:: WORK INSTRUCTIONS ::
Return every one of the following records word for word, leaving out the pictures.

======

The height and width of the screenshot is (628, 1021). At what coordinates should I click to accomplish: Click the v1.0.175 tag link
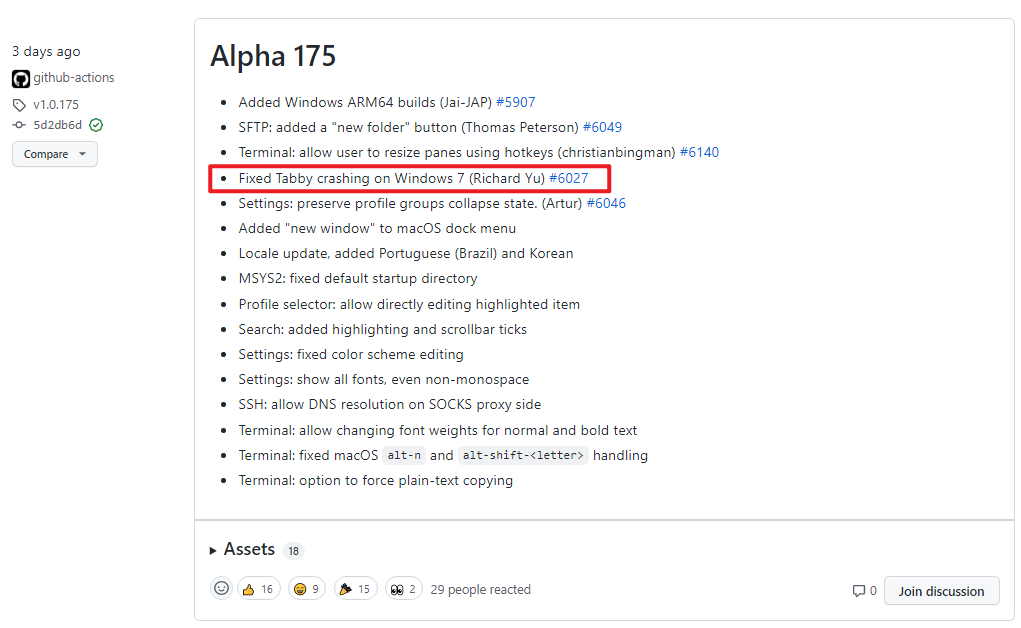click(56, 105)
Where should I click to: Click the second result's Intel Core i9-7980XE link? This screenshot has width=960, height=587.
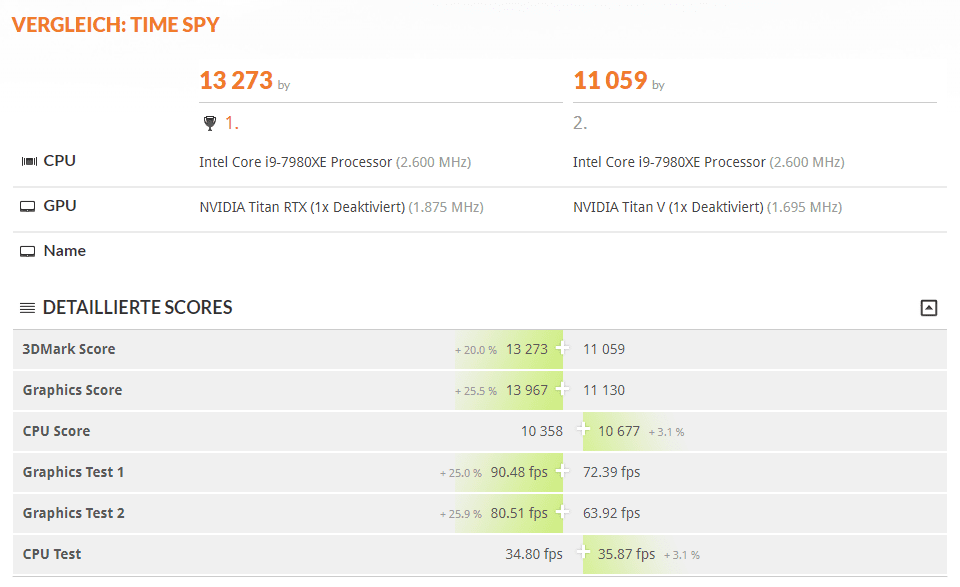pos(669,162)
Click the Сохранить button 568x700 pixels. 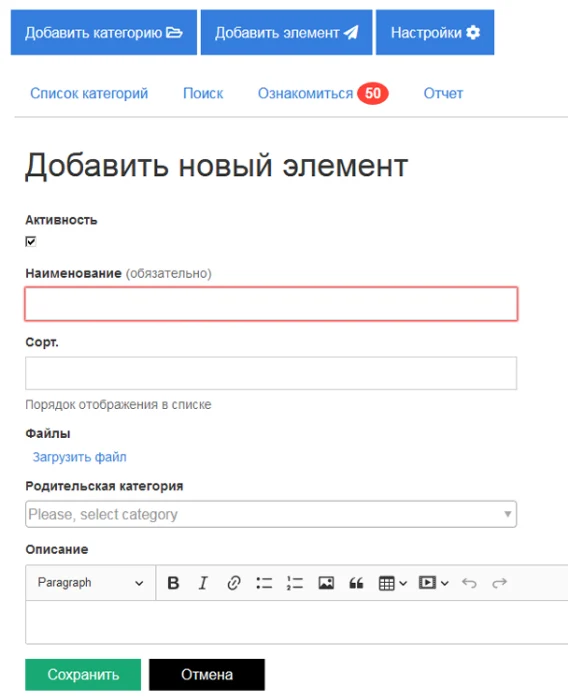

======

:: ANSWER TO THIS PROBLEM ::
The height and width of the screenshot is (628, 1021). At what coordinates should I click to accomplish: Click the v1.0.175 tag link
click(56, 105)
Where should I click to: Click the second result's Intel Core i9-7980XE link? This screenshot has width=960, height=587.
pos(669,162)
Click the Сохранить button 568x700 pixels. 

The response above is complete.